Optimizing Function Closures

4 minute read

In this post I want to talk about optimizations for function closures.

Evaluating Function Closures

One of the biggest revelations for me when writing Marco was that functions are not actually first class citizens. Closures are.

When you define a function, you’re actually creating a object which has three pieces of data: An executable body, an environment, and a list of parameters.

This closure object is what can be passed around and eventually called. It will take care of evaluating the function body (which it holds) in the environment where the function was originally defined (which it also holds) extended with the parameters (which it also also holds) bound to the actual arguments.

This is the definition of evaluating a closure (hence, a function with lexical scope). The cool thing about this definition is that it maps exactly to the code.

The Insight

Consider the evaluation of the following code:

(def y 1)
(def f (function (x) (+ x y)))
(def z 42)

f is bound to a closure object that holds the following data:

  • The body: '(+ x y)
  • The parameters: 'x
  • The environment in the moment that f is defined

So what is currently on that environment?
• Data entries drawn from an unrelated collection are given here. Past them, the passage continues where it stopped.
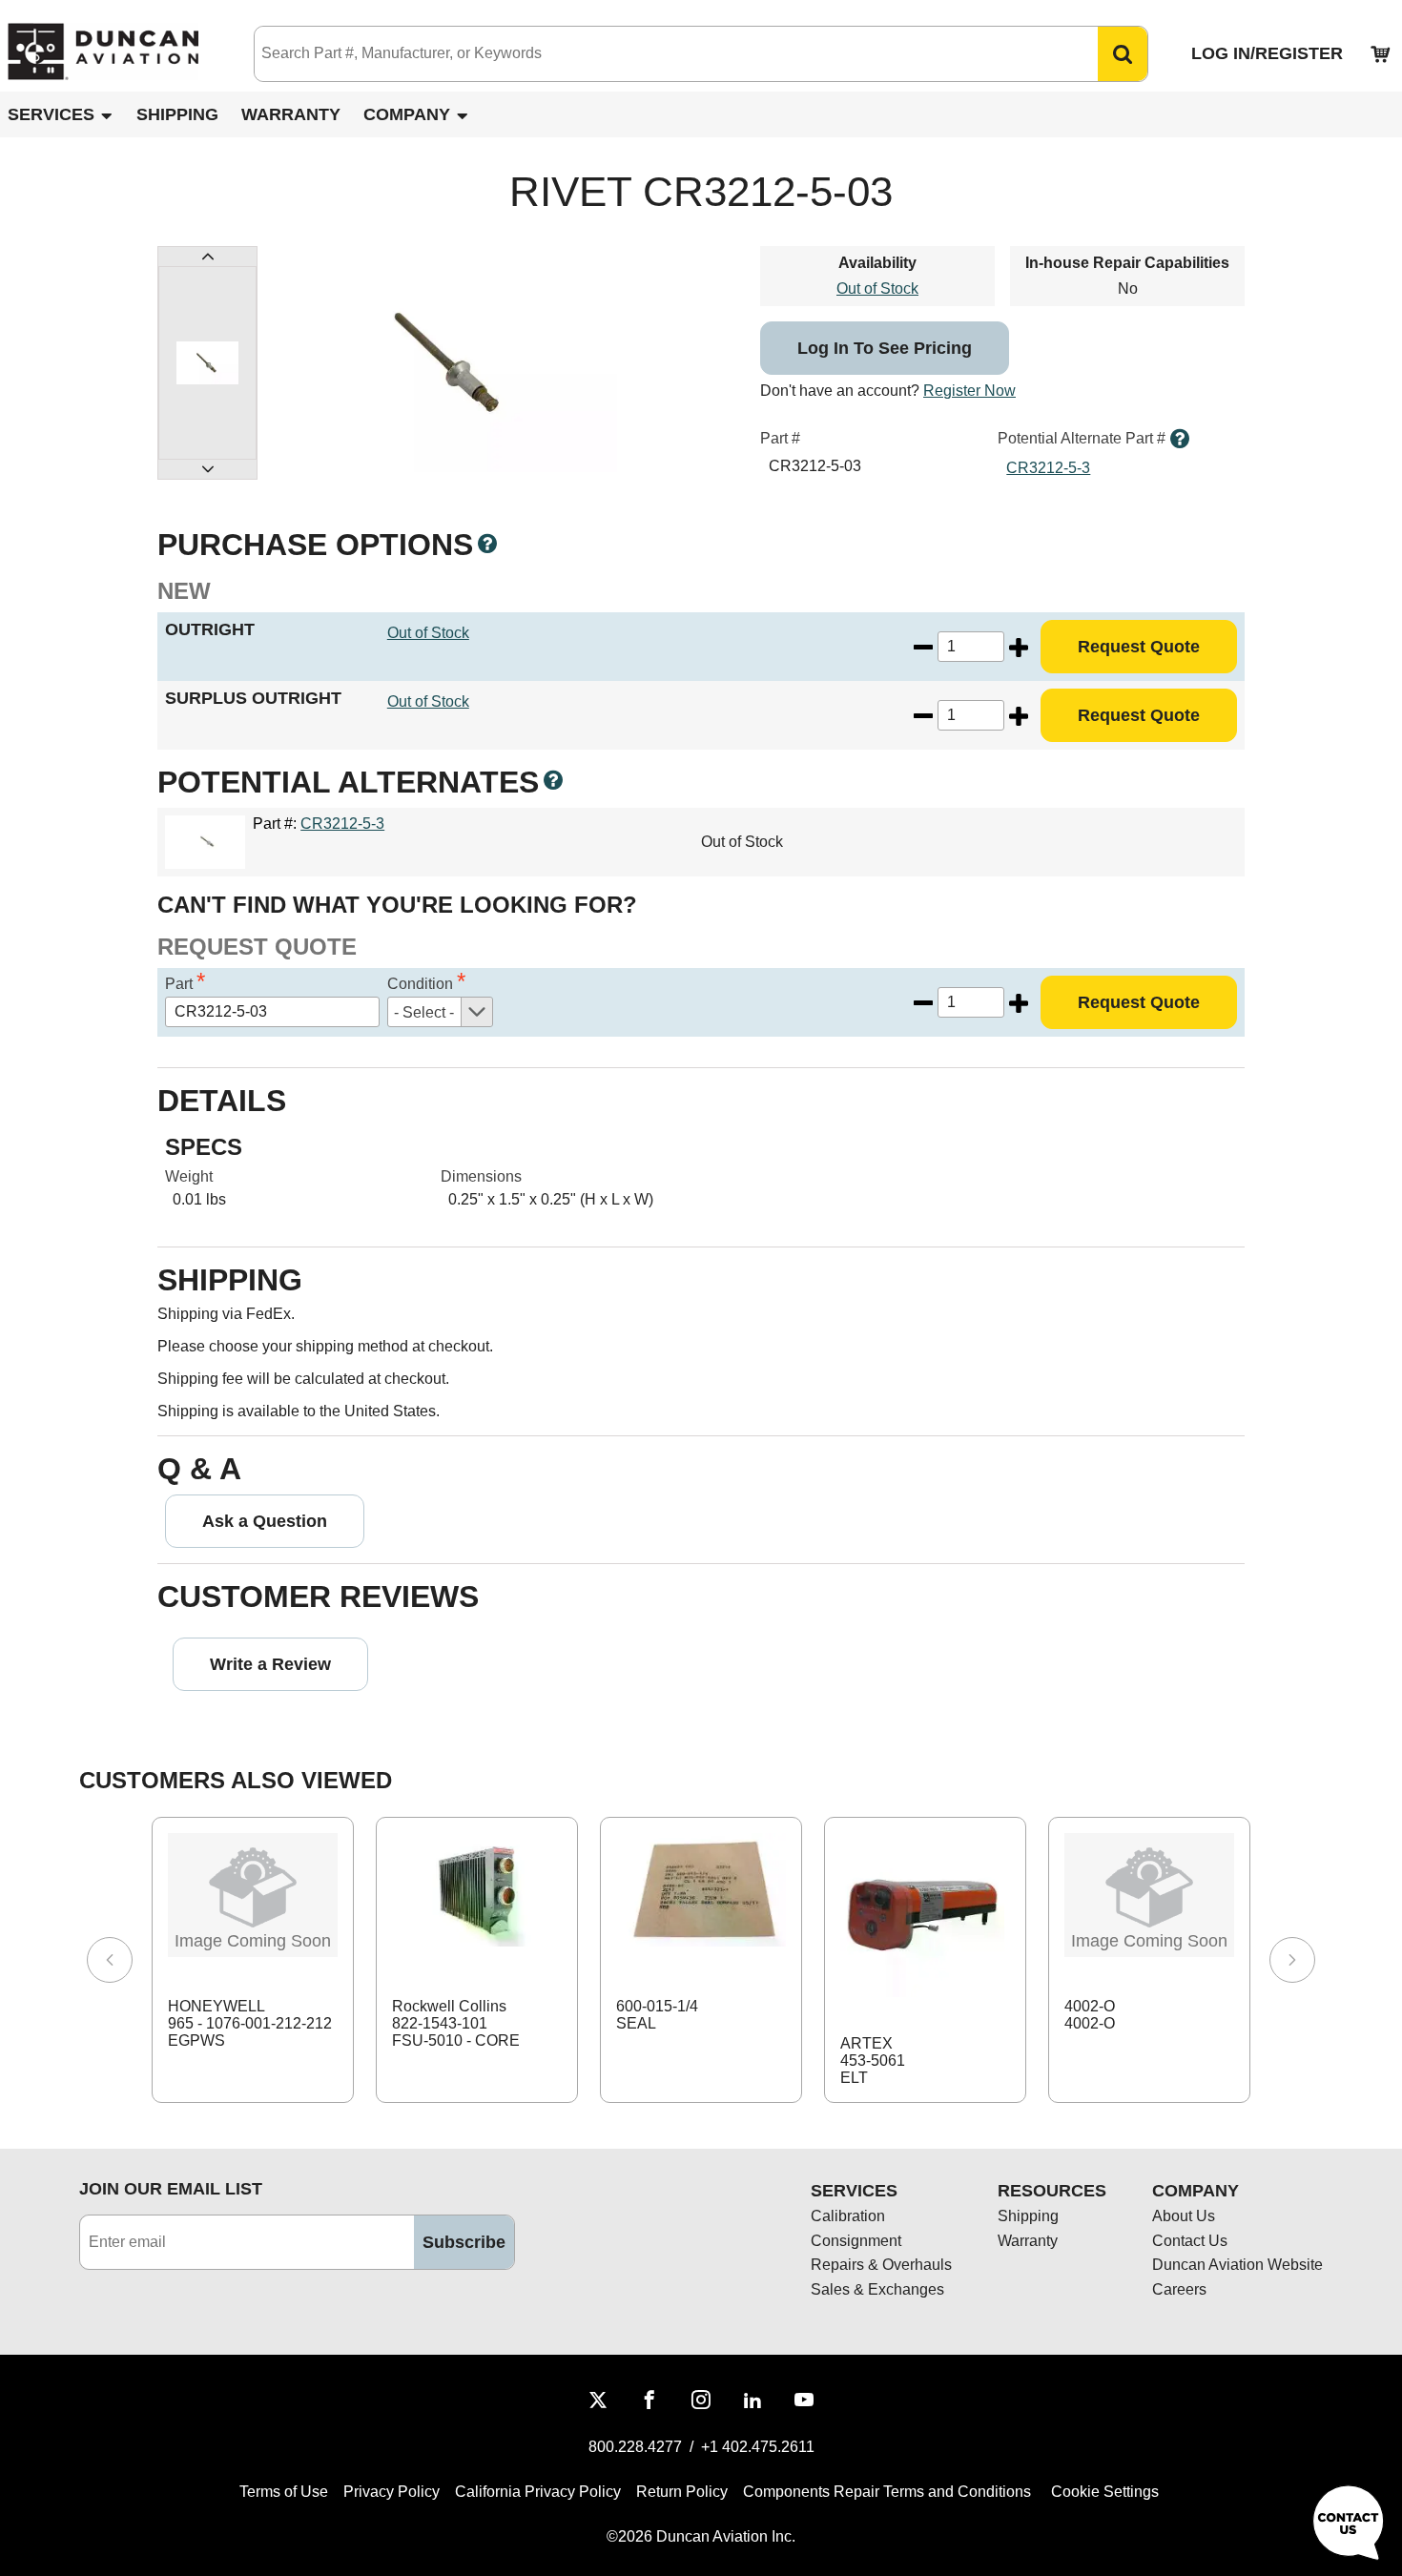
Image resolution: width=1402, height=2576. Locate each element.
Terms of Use (283, 2491)
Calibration (848, 2216)
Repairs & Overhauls (881, 2265)
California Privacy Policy (538, 2491)
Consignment (856, 2241)
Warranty (290, 114)
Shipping (177, 114)
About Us (1183, 2216)
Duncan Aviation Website (1237, 2265)
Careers (1179, 2289)
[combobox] (657, 54)
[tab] (207, 363)
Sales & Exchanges (877, 2289)
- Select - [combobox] (424, 1012)
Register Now (969, 390)
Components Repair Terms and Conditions (887, 2491)
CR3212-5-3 (1048, 468)
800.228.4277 (635, 2447)
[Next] (1292, 1960)
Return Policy (682, 2491)
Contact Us (1189, 2241)
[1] (207, 362)
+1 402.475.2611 (757, 2447)
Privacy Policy (391, 2491)
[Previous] (109, 1960)
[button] (1122, 54)
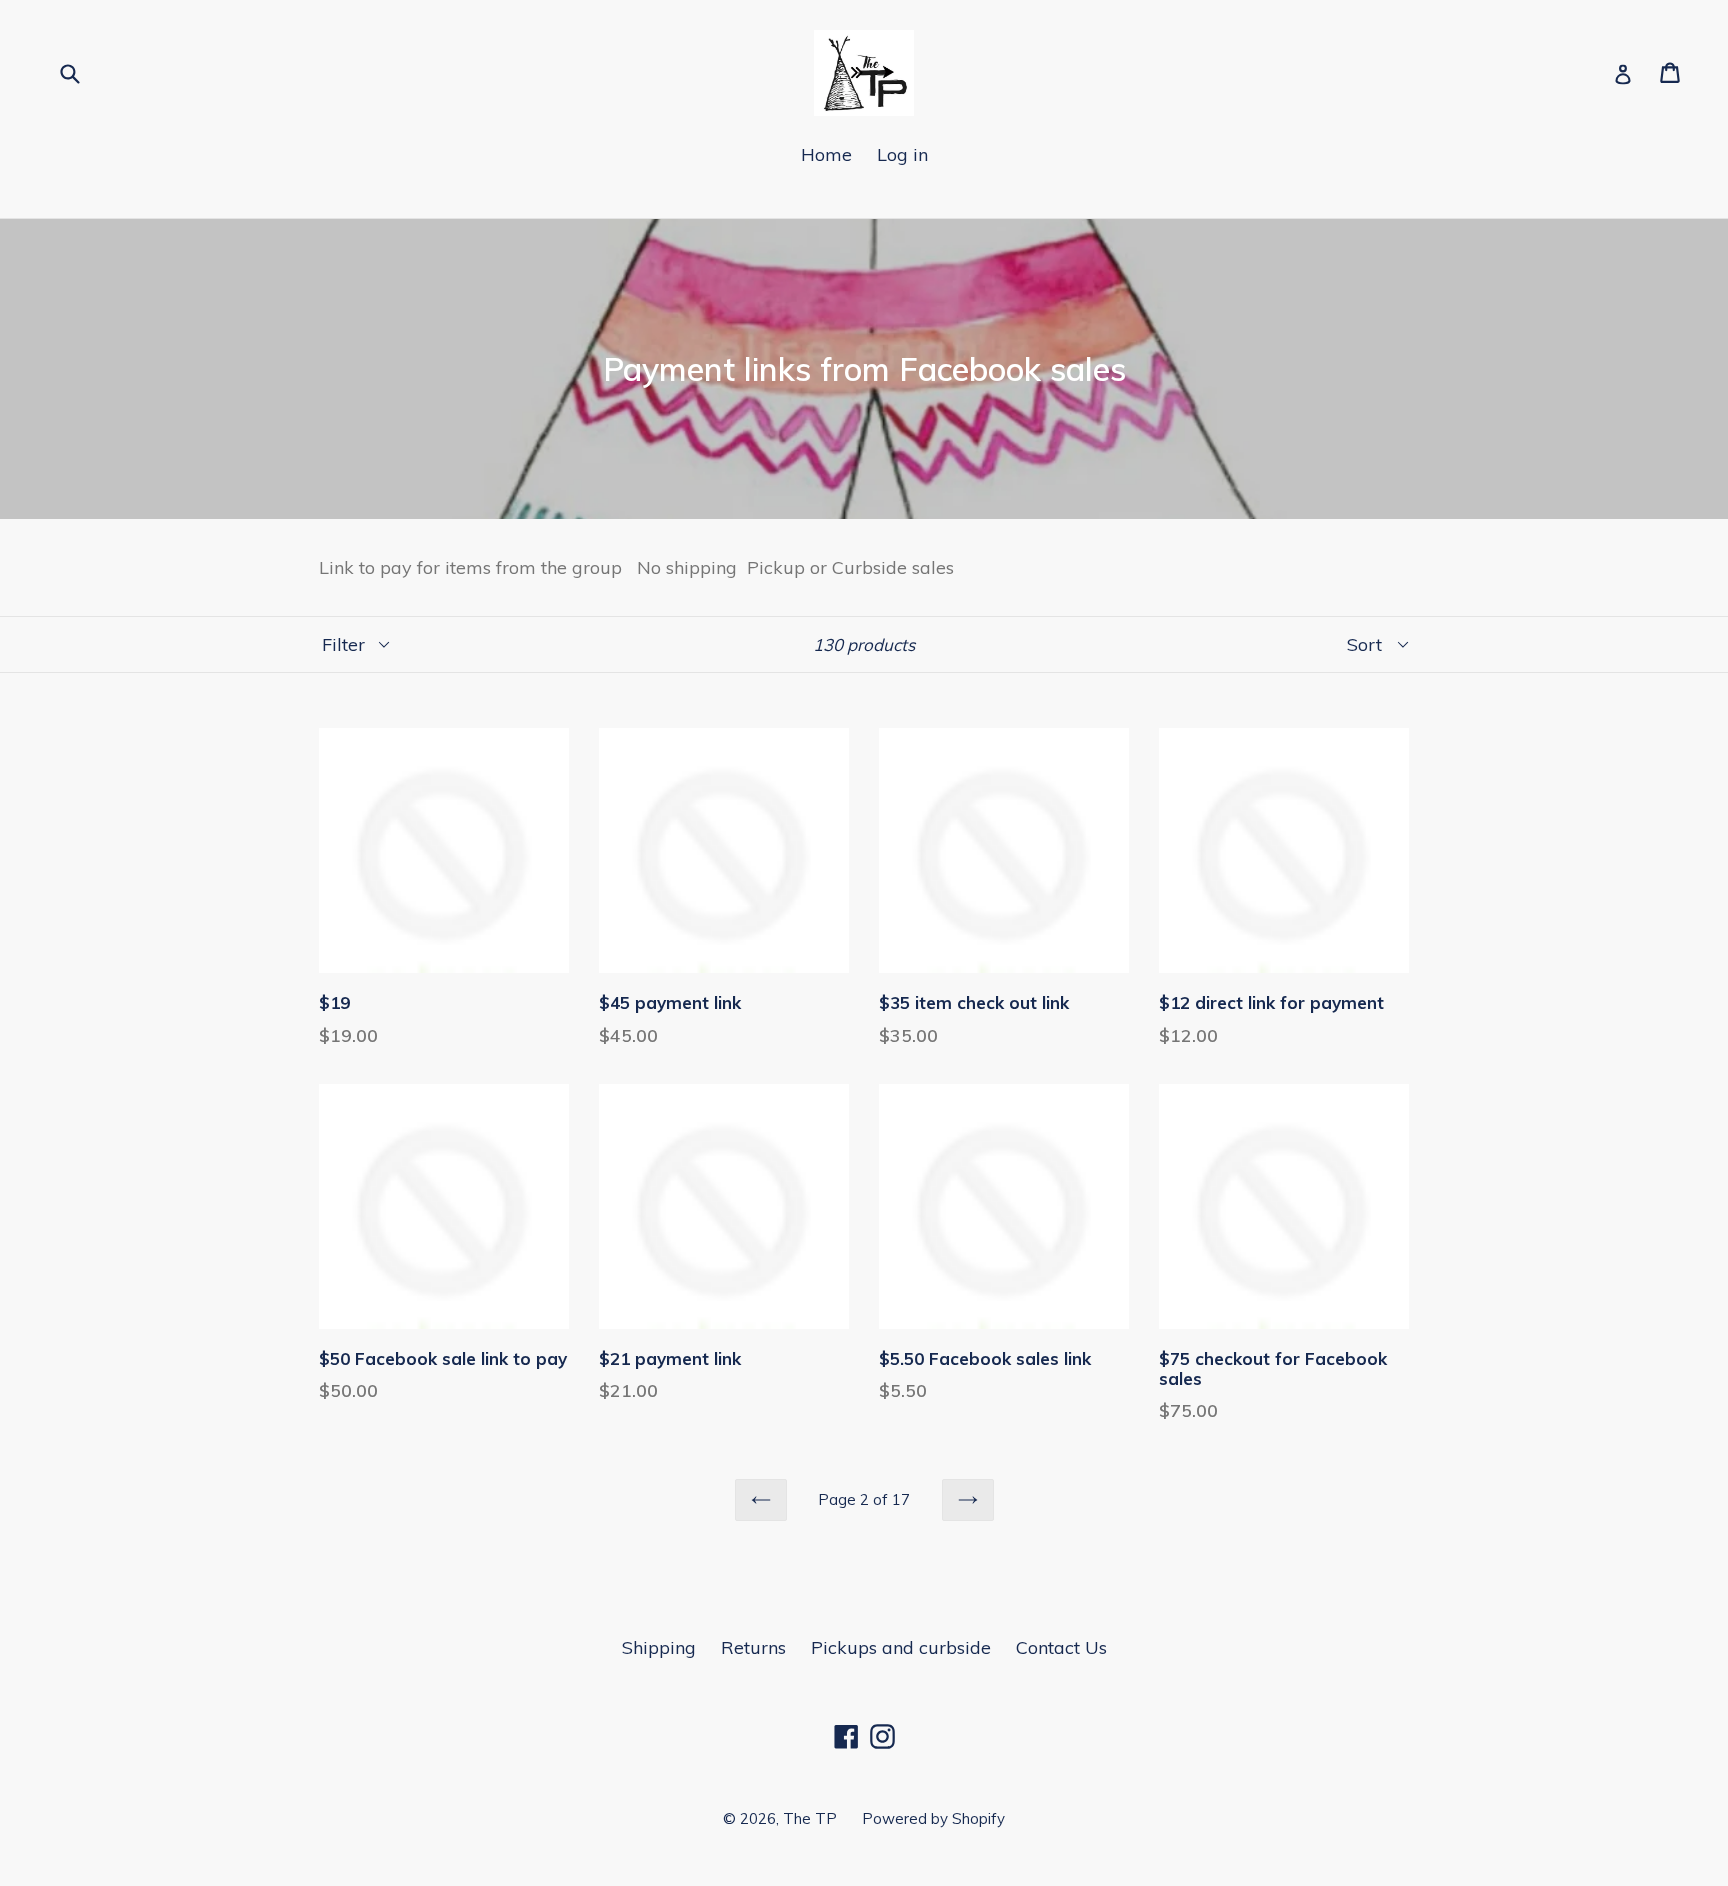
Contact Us (1061, 1647)
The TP (810, 1818)
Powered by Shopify (933, 1818)
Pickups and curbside (901, 1647)
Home (826, 154)
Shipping (659, 1647)
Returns (753, 1647)
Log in (902, 154)
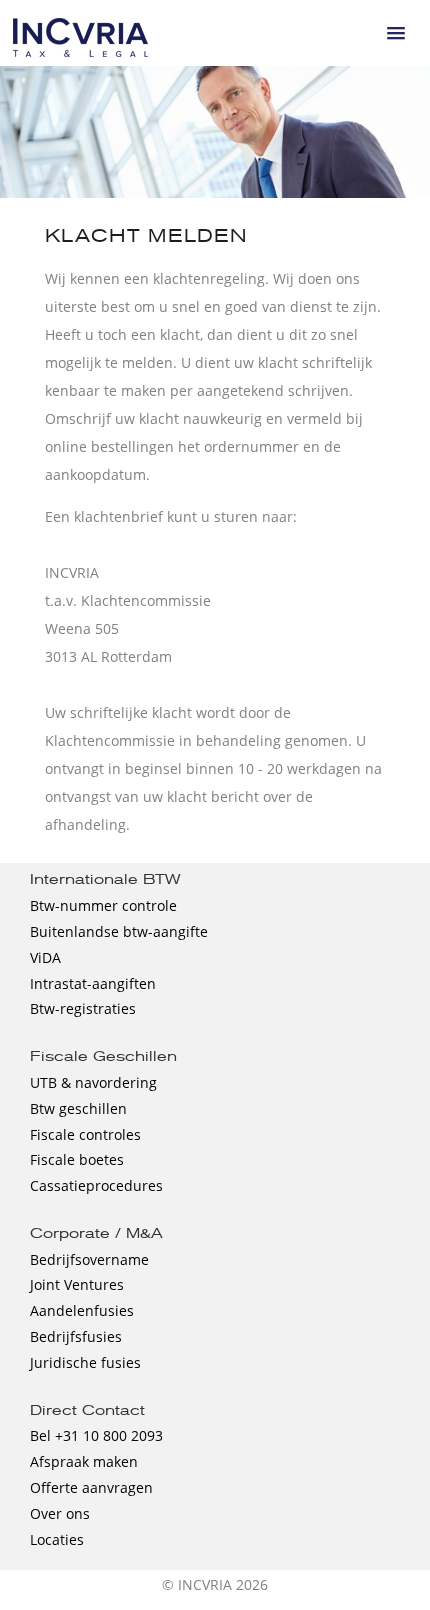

Obviously, + and y have to be, because they are used in the body. With a bit of cleverness that I might eventually talk about, f also is (to allow recursion with anonymous functions). What about z?

I wrote in this other post that z would be available. I have changed this now, and things declared after the declaration of the function are not available, by definition. With that I might have killed mutual recursion for now. I’ll figure that out later.

The interesting question here is: What about -? What about *, def, set! etc?

None of these bindings are used in the function body, so one could argue that they should not be there. This is an known optimization for closure environments and I have added this to Marco.

The Trick

But how do you know what needs to be available in the closure environment? I won’t make this post long and just say that there are formal ways to do it.

What I do is: During the function definition, I copy to the closure environment all symbols referenced in the body that are available at that point. The symbols I cannot find, I just assume they will be available later.

What happens later?

Currently there are three situations where symbols can be referenced in a function body and not be available at the time of the function definition:

  1. Parameters: They are available only when the function is about to be called. So I just ignore them because I know they will be bound during the call.

  2. Special forms: Symbols that are used inside special forms and won’t actually be used to lookup values. More on this later.

  3. Actual errors. Symbols that are not defined anywhere.

The way it is currently done, if you defined a function that uses a variable that is not defined, it will only cause an error when you call that function, even though the function definition itself is invalid, by definition. In a way I’m apologizing instead of asking for permission, but there is a reason for that.

Back to Number 2

Consider the following code:

(def f (function (x) (let (a x) a)))

f is a function that takes one argument and returns it. When evaluating this function definition, I have no way to know at that point that the first a is not actually a symbol lookup (it is actually defining a to be x). It has special meaning because of the evaluation semantics of let.

That is the whole reason for the delayed check.

In the current implementation, I will assume that a is not available in the environment for a reason. When later the function is called, a will never be really used for a lookup, so there won’t be an error. I believe this works for any special forms.

The “better” approach would be to peek into the body of the function, find the let and recognize it as a special form. Then each special form would have well defined semantics for free variables. Marco doesn’t have special forms yet, but I’m considering adding them.


Running the same tests as the previous post:


100  : 0.72s user 0.06s system 139% cpu 0.562 total
500  : 2.35s user 0.22s system 117% cpu 2.196 total
1000 : 5.77s user 0.25s system 107% cpu 5.618 total
5000 : 111.44s user 0.82s system 101% cpu 1:51.07 total
10000: too long to wait

Now with the optimization:

100  : 0.81s user 0.05s system 151% cpu 0.570 total
500  : 1.64s user 0.12s system 142% cpu 1.229 total
1000 : 2.95s user 0.20s system 117% cpu 2.691 total
5000 : 38.57s user 0.40s system 102% cpu 38.204 total
10000: 149.57s user 1.09s system 101% cpu 2:29.08 total

And remember this is a very simple test with a small environment. Imagine the gains when you have a big language.

If you are ever designing your own language, I suggest you do this as soon as you can. Do not focus on this in the very beginning, but if you ever feel you can do it, get to it. I had to do major changes to the implementation and even some semantics in order to get this working properly.